Furthermore, to identify destabilized nsSNPs, we uploaded the 18 identified deleterious variants to six bioinformatics tools. Six different tools, I-mutant, mCSM, SDM, DUET, CUPSAT, and STRUM, predicted 14, 14, 13, 14, 12, and 15 nsSNPs respectively, were destabilized (Fig 2C). Moreover, eight common nsSNPs were found to be destabilized by all six tools (S3 Table). Additionally, we used the MutPred2 tool to predict the pathogenicity of the selected variants. A MutPred2 score >0.5 was considered pathogenic, and a score <0.5, benign. Nevertheless, we discovered that each of the 18 nsSNPs was pathogenic.
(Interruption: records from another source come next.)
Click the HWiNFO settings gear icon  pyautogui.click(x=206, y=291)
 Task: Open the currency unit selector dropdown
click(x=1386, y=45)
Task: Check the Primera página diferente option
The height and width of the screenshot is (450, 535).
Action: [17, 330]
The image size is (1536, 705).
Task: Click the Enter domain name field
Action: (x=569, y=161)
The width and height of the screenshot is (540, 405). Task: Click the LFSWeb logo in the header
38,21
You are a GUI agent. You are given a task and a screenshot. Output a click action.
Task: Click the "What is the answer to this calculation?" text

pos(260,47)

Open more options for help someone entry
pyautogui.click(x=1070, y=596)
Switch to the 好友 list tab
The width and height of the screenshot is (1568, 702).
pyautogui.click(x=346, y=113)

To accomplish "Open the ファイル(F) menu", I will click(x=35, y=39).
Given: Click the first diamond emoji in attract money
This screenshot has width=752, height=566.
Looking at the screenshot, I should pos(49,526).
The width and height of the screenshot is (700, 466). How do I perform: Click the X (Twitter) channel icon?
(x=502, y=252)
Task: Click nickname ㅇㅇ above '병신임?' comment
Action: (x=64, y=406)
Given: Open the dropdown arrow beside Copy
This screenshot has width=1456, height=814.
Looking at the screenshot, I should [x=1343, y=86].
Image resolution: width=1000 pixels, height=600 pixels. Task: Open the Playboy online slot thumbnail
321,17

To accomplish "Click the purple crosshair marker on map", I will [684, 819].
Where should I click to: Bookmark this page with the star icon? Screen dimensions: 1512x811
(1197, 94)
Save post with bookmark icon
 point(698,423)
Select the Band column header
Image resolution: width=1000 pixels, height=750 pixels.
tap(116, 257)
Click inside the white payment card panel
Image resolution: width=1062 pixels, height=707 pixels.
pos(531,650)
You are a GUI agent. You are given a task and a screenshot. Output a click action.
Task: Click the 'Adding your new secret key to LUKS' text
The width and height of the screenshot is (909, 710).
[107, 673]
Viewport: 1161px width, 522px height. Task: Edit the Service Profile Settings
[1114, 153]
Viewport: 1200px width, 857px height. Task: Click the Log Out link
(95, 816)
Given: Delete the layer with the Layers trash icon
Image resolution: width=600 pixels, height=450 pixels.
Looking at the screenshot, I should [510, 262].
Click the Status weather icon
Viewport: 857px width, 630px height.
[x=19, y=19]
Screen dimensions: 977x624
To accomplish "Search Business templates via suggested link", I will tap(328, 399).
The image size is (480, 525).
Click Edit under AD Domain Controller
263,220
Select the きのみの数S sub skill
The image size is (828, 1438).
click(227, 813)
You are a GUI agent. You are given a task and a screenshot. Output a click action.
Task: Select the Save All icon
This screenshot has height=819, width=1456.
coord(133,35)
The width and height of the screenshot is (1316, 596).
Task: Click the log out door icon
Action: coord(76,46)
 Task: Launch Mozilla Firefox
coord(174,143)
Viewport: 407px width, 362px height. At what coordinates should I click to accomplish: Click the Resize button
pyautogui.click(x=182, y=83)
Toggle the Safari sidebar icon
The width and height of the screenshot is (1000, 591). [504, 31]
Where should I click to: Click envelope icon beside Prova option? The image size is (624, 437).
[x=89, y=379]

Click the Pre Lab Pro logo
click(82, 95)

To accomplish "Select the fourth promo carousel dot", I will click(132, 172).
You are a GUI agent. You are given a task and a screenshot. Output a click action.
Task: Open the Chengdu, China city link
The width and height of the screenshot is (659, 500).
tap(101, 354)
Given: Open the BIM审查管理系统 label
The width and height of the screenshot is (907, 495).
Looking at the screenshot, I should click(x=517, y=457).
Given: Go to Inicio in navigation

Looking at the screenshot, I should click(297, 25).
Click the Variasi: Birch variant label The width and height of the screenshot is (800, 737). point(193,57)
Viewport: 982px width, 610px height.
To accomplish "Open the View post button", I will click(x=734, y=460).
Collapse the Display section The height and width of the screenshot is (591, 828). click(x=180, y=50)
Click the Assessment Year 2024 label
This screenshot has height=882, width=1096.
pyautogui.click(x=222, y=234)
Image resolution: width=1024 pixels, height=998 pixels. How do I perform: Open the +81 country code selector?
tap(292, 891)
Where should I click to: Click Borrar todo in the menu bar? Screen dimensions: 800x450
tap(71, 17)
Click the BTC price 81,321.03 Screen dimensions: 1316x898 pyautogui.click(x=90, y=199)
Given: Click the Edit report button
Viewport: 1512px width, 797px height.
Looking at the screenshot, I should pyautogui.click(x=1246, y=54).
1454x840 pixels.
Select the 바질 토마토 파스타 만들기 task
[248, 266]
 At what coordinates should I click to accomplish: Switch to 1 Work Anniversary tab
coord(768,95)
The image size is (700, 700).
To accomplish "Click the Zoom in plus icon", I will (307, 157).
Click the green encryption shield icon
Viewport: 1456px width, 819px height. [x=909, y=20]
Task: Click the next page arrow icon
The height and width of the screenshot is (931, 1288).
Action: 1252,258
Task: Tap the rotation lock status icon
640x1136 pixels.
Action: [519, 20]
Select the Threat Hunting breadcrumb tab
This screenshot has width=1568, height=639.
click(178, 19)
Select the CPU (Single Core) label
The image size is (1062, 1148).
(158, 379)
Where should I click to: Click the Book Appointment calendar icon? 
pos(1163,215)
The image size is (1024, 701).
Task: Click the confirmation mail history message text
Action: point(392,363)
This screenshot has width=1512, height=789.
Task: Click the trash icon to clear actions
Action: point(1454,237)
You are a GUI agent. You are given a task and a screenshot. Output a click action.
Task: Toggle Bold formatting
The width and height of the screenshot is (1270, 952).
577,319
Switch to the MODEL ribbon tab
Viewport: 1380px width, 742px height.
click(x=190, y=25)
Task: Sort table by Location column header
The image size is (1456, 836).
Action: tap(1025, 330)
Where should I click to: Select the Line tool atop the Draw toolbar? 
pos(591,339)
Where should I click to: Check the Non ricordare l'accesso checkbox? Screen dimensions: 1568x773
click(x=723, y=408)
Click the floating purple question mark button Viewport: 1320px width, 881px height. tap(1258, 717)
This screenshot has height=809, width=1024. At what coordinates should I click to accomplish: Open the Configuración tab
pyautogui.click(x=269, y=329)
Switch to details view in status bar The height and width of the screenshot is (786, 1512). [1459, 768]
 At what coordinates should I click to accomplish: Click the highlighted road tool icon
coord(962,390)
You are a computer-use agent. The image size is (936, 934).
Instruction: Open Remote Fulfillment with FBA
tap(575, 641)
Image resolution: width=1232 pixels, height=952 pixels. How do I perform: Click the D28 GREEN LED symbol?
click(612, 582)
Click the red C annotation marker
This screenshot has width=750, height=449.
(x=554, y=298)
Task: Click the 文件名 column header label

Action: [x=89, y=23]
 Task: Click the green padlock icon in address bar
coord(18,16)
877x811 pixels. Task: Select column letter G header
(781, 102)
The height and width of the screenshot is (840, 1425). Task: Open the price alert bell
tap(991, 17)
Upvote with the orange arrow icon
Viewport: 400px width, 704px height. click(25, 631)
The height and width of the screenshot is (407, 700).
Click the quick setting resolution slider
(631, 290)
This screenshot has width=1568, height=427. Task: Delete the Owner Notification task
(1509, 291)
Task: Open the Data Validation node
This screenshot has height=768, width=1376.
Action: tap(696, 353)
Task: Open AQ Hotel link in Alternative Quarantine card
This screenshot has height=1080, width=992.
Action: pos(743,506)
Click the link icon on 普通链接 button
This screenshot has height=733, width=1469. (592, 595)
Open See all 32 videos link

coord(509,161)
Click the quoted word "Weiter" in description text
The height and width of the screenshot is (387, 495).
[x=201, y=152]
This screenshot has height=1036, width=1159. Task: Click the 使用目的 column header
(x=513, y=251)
3.2. Evolutionary conservation profile of BLG
The residual evolutionary conservation profile of a protein is crucial for identifying its structural and functional impacts upon mutations. This provides a better understanding of the significance of particular amino acid residues and their restricted evolution [50]. Hence, the conservation level was assessed using the ConSurf database with the 3D structure of BLG as an input query. The ConSurf results showed that three of the eight variants selected from the protein-destabilizing analysis, G17, W19, and F136, were highly conserved, with a conservation score of 9 (Fig 3). The conservation scores of the other five variants, V15, M24, L39, L54, and C119, were calculated to be 6, 5, 7, 8, and 7, respectively. Since the C119 residue of BLG formed a disulfide bond with residue C106, any mutation at position 119 may interrupt the stability of the protein and its function. Hence, of the eight most deleterious and destabilizing nsSNPs, four variants, (i.e., three highly conserved variants, G17A, W19C, and F136S, along with the C119R variant) were considered for further analysis.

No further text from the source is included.